The proposed base budget exceeded the $499 billion federal spending cap for fiscal year 2016, forcing a debate with Congress over whether to continue deep cuts to federal discretionary spending or to amend the limits set in a 2011 law that sought to narrow the U.S. budget deficit.
Defense officials acknowledged the request exceeded federal spending limits, but General Martin Dempsey, the chairman of the Joint Chiefs of Staff, said the budget “represents the minimum resource level necessary to remain a capable, ready and appropriately sized force able to meet our global commitments.”
The proposed budget included $5.3 billion to fund operations against Islamic State militants in Syria and Iraq, including $1.3 billion to train and equip Syrian opposition fighters.
To reassure European allies worried about Russia’s actions in Ukraine and elsewhere in the region, it proposed $789 million to bolster U.S. military rotational deployments and increase military exercises and training with partners in Europe.
“The geopolitical events of the past year only reinforce the need to resource DoD (Department of Defense) at the president’s requested funding level as opposed to current law,” the Pentagon said in a statement.
The budget follows several years of deep spending cuts, also known as sequestration.
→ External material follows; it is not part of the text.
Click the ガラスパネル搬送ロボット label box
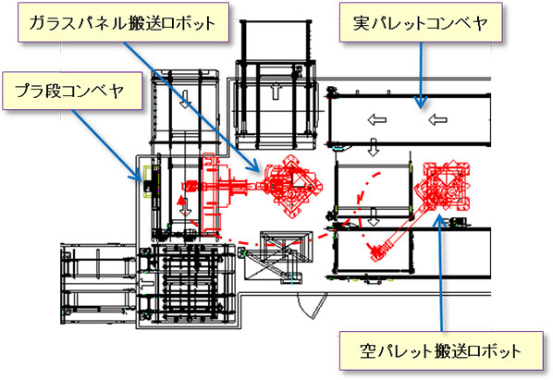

Projected defense spending was supposed to be reduced by about a trillion dollars over a decade but defense officials say the cuts are eroding military capabilities after 15 years of war.
“As the budget makes clear, a return to sequester-level funding would be irresponsible and dangerous, resulting in a force too small and ill-equipped to respond to the full range of potential threats to the nation,” the Pentagon said.
The proposed budget would enable the U.S. Army to fund an active-duty force of 475,000 soldiers, down slightly from its plan to retain 490,000 after the wars in Iraq and Afghanistan. The Pentagon has warned that if the 2011 budget limits remained in force, it would have to cut the Army to about 420,000 troops.
The Pentagon again sought approval for several reforms hotly opposed in Congress, including retirement of the A-10 “Warthog” close-air support aircraft, conducting a new round of U.S. base closures and curbing the rising cost of military pay and benefits.